摘要
[Objective] The study aimed at cloning and identifying the toll receptor gene 9(TLR9) of wild Ovis ammon in Xinjiang,and predicting its structure and function.[Method] The TLR9 complete sequence of wild Ovis ammon was cloned from its peripheral blood by PCR technology.Then the PCR products were purified by agarose gel electrophoresis and then sequenced.Finally,the structure and function of TLR9 sequence were predicted by molecular biological software.[Result] The complete sequence of TLR9 gene was 3 192 bp in length,encoding 1 064 amino acids with a signal peptide composed of 30 amino acids;the leucine percentage reached as high as 18.5%.The TLR9 amino acid possibly contained three hydrophobic regions,at amino acids 455-475,740-760 and 780-800.The 3-D structure of TLR9 was constructed by the extracellular LRR domain and intracellular TIL domain(Toll/IL IR).[Conclusion] The characteristics of TLR9 provided theoretical basis for further study on the TLR9 gene of wild Ovis ammon in Xinjiang.

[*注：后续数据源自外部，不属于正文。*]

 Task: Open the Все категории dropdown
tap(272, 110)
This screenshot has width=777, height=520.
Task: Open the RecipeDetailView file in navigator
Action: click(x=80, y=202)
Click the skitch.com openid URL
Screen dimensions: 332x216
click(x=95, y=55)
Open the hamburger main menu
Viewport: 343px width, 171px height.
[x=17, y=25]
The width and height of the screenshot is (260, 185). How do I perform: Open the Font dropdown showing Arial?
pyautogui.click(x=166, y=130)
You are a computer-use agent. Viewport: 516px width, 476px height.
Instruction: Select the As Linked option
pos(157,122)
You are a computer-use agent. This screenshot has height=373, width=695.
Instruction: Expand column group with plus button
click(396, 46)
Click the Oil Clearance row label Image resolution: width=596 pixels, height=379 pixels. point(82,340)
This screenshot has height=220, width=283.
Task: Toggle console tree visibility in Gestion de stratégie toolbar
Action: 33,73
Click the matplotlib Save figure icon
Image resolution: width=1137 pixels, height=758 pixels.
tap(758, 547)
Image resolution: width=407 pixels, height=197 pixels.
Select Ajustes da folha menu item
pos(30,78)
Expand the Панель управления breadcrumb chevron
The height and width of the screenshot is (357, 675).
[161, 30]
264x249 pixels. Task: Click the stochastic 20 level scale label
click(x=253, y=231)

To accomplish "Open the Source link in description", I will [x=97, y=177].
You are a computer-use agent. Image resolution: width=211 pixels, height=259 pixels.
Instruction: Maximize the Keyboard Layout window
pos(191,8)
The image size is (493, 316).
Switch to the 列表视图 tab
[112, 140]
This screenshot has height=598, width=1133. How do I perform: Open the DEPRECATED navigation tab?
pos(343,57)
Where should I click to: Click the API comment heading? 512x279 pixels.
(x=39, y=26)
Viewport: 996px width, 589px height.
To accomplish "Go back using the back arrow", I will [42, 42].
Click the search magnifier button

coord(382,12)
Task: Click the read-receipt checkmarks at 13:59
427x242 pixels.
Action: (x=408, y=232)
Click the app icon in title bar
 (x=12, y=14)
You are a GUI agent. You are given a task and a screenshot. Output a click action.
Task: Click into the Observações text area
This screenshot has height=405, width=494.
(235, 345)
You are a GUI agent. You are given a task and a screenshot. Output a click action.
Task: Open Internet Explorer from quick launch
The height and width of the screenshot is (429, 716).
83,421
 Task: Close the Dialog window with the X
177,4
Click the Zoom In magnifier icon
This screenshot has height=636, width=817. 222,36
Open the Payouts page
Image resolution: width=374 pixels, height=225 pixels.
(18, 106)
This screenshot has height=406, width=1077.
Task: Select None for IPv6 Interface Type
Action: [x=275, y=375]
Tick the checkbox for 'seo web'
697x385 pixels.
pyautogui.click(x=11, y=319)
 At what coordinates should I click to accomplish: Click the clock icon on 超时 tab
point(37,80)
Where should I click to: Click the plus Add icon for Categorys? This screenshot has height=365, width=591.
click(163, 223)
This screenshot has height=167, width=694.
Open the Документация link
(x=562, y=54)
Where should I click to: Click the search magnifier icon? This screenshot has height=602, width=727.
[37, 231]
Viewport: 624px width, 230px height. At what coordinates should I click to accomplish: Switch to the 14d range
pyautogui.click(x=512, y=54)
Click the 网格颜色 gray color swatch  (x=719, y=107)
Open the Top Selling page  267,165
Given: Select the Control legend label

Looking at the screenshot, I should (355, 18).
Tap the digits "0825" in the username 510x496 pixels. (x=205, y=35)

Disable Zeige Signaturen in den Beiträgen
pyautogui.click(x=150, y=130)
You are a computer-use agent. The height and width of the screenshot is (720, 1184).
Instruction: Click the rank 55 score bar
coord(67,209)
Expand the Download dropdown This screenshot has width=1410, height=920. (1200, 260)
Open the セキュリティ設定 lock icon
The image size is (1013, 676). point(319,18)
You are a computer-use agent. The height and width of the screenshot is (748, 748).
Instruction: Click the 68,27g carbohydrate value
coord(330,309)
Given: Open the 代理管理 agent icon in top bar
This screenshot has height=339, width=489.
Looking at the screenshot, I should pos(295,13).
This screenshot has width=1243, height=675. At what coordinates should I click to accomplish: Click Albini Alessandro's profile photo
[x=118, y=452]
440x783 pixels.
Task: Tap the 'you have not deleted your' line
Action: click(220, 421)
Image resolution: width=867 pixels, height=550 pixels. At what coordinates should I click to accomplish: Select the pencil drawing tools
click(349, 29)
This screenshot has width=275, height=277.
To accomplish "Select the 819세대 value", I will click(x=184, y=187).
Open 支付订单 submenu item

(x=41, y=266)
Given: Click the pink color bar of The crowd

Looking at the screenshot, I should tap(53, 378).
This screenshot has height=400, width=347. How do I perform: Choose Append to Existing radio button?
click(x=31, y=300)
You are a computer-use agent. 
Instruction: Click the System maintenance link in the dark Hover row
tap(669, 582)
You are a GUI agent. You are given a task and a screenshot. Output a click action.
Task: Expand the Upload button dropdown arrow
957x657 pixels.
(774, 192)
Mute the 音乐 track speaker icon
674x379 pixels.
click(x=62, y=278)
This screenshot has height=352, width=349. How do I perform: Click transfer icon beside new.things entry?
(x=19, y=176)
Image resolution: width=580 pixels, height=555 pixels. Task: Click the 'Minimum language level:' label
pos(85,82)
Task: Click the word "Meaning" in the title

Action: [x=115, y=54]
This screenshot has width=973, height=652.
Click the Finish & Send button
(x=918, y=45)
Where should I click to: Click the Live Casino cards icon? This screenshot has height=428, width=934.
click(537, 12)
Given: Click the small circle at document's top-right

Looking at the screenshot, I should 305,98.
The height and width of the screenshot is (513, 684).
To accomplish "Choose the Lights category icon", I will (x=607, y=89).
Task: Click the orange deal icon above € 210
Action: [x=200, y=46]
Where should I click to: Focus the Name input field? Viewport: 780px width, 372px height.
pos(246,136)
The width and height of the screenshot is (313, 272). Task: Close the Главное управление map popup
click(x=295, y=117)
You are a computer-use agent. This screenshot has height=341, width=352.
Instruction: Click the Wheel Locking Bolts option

[目的]克隆鉴定新疆天山亚种野生盘羊Toll样受体9(TLR9)基因,预测其结构与功能,并对序列进行分析。[方法]以外周血液的总DNA为模板,运用PCR方法分3段克隆了新疆野生盘羊TLR9基因,PCR产物经凝胶回收纯化后测序,并运用分子生物学软件将测序结果进行分析及结构预测。[结果]克隆得到的新疆野生盘羊TLR9基因大小是3192bp,含1个完整的开放阅读框(ORF),共编码1064个氨基酸,其氨基酸组成中亮氨酸的含量高达18.51%,含有30个氨基酸的信号肽序列;在野生盘羊TLR9蛋白455~475、740~760和780~800位氨基酸有3个跨膜区;新疆野生盘羊TLR9蛋白的3D结构是由胞外段富含亮氨酸的重复序列(LRR)和胞内段TIL(Toll/ILIR)结构域构成的。[结论]上述结构特征为TLR9发挥生物学功能奠定了基础,同时也为进一步研究新疆野生盘羊TLR9基因提供了理论依据。